Regine Chassagne’s ode to her homeland off of 2004’s Funeral features the same lush orchestration Arcade Fire fans have come to know and love, but it’s her ethereal vocals that make this the most hauntingly beautiful track about dictator Jean-Claude Duvalier you’ll ever hear.
6. Oasis — “Don’t Look Back in Anger”
That Noel Gallagher’s a sneaky one: While recording 1995’s uberhit record Morning Glory?, he told brother Liam that he wanted to sing lead on “Wonderwall.” Liam refused, and Noel relented, on the condition that he could sing the next song, “Don’t Look Back in Anger.” His consolation prize ended up on Billboard’s top 10 in the U.S. and reached number one in the UK. Some skillful bargaining, huh?
5. Simon & Garfunkel — “Bridge Over Troubled Water”
Art Garfunkel would probably take offense to us referring to Paul Simon as “the lead singer of Simon & Garfunkel,” but it’s a sad truth that ol’ Art was mostly known for singing harmonies. This song, however, is perfectly tailored to his tenor voice, and when he hits the top of his range, it’s hard not to get chills. Don’t try banning it from your household, or this’ll happen.
4. The Pixies — “Gigantic”
Kim Deal takes the lead on this adultery-inspired tune. The song was the Pixies’ first single, and the killer bassline and smiling vocals were inspiration for none other than Kurt Cobain. In 1992, he told Melody Maker, “I was completely nihilistic up until about four or five years ago, when I first heard this. It changed my attitude.” Good enough for Kurt, good enough for us.
3. The Who — “I’m One”
When Pete Townshend penned Quadrophenia, he had mods and rockers in mind, but the themes of needing to fit into a group and searching for an identity have resonated with generations of angsty teens. “I’m One” starts off subdued before defiantly declaring, “But I can see/ That this is me/And I will be/You’ll all see/I’m the one.” Oh, and it was once used brilliantly on an episode of Freaks and Geeks.

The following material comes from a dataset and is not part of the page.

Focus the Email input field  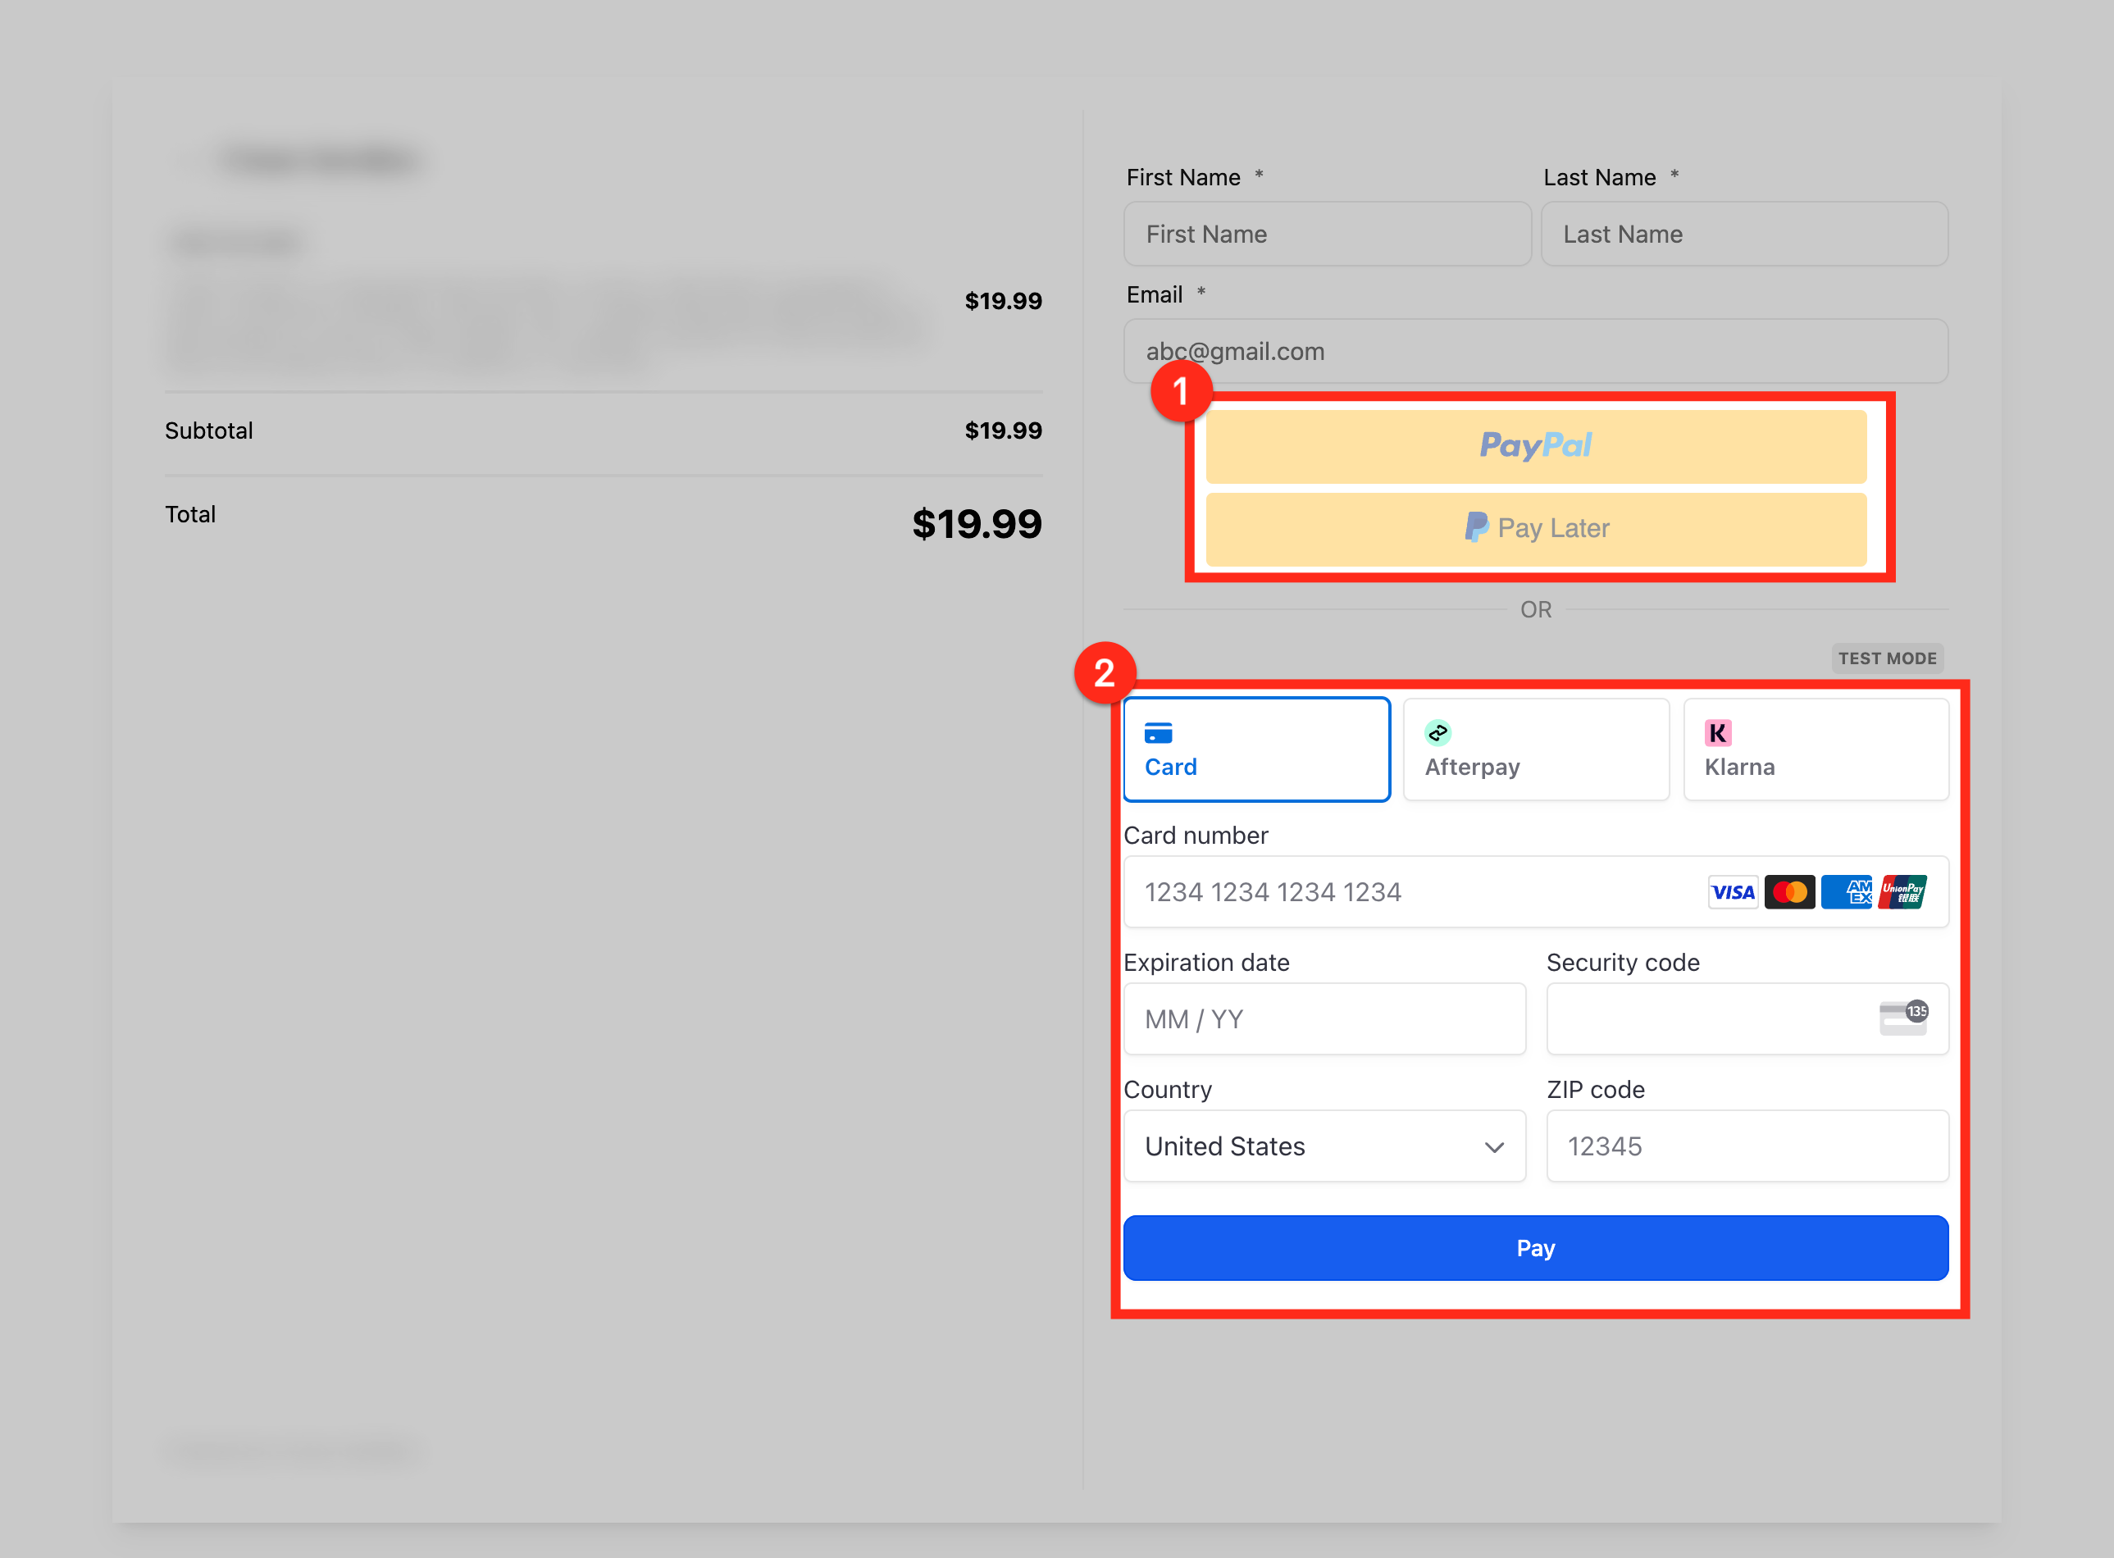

2. The Kinks — “Strangers”
If you ever find yourself pondering the meaning of life, have a listen to this Dave Davies tour-de-force, and things should start making sense. The passionate vocals and the profound lyrics manage to reassure us that we’re all in this together without sounding cheesy or trite. OK, Dave, you’ve got the question of human existence all figured out, now answer us this: why did you only sing lead on a handful of Kinks songs?
1. The Beatles — “Something”
This George Harrison song from Abbey Road is widely regarded as one of the best by anyone, lead singer or otherwise. Over 150 artists have tried their hand at it, making it the second-most covered Beatles song, behind “Yesterday.” And to think, The Beatles waited until they were just months away from breaking up before releasing a Harrison tune as an A-side. As George would say, “Me mind boggles at the very idea.”